**Pixel coordinate grounding data:**
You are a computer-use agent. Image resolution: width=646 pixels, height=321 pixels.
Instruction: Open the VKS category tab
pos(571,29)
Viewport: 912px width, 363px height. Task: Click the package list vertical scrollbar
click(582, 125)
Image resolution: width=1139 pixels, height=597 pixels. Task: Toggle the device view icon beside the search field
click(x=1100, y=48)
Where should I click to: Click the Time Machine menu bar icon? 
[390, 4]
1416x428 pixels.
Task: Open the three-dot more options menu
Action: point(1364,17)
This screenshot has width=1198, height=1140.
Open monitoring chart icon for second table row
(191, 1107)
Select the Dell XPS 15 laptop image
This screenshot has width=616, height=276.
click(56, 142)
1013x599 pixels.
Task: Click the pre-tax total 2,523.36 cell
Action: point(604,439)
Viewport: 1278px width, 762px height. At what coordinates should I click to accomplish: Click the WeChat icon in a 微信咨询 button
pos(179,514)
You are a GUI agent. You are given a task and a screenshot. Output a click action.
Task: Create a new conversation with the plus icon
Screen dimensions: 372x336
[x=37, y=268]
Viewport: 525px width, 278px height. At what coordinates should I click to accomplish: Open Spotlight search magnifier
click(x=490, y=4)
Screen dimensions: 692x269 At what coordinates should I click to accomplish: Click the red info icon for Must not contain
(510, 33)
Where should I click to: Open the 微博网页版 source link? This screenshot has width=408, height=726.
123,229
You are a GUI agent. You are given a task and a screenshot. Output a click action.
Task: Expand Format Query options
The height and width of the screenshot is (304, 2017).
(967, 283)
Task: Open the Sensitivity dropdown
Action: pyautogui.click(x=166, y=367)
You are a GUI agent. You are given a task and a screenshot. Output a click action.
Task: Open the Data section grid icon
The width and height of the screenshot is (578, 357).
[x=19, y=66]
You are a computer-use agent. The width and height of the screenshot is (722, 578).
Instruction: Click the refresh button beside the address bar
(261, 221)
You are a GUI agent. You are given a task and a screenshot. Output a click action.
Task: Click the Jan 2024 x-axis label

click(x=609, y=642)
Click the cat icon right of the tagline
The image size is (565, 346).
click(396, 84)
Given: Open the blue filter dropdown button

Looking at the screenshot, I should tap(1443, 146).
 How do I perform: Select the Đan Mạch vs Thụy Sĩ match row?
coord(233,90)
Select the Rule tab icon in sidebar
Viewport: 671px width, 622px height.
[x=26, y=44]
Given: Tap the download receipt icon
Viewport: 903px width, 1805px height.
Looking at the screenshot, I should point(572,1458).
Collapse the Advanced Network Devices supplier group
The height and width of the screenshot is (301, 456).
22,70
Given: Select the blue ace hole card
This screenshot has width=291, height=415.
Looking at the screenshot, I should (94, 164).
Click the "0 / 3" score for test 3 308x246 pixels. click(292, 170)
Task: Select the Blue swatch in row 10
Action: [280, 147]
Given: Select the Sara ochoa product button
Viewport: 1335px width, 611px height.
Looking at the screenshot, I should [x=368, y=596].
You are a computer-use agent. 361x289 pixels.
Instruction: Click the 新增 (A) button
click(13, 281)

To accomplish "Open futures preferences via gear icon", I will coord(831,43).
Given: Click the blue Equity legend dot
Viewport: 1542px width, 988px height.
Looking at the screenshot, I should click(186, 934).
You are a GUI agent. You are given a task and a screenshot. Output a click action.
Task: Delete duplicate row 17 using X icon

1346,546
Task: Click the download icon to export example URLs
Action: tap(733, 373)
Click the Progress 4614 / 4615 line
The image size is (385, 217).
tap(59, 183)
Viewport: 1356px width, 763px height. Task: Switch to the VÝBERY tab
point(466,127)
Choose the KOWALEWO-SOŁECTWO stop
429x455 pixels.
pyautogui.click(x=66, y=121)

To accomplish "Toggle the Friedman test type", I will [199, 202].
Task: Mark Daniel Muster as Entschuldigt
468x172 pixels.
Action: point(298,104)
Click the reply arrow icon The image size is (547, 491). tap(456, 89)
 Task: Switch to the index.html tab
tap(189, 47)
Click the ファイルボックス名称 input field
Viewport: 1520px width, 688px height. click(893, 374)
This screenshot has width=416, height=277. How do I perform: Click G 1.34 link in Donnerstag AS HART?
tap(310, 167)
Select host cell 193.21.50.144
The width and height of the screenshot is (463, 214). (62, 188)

**EXERCISE DIRECTIONS:** Please copy the lines in the records above between the one holding "Where should I click to: Click" and the one holding "This screenshot has width=1198, height=1140.", inclusive, exactly and with no other line.

**WRITTEN RESPONSE:**
Where should I click to: Click the Time Machine menu bar icon? 
[390, 4]
1416x428 pixels.
Task: Open the three-dot more options menu
Action: point(1364,17)
This screenshot has width=1198, height=1140.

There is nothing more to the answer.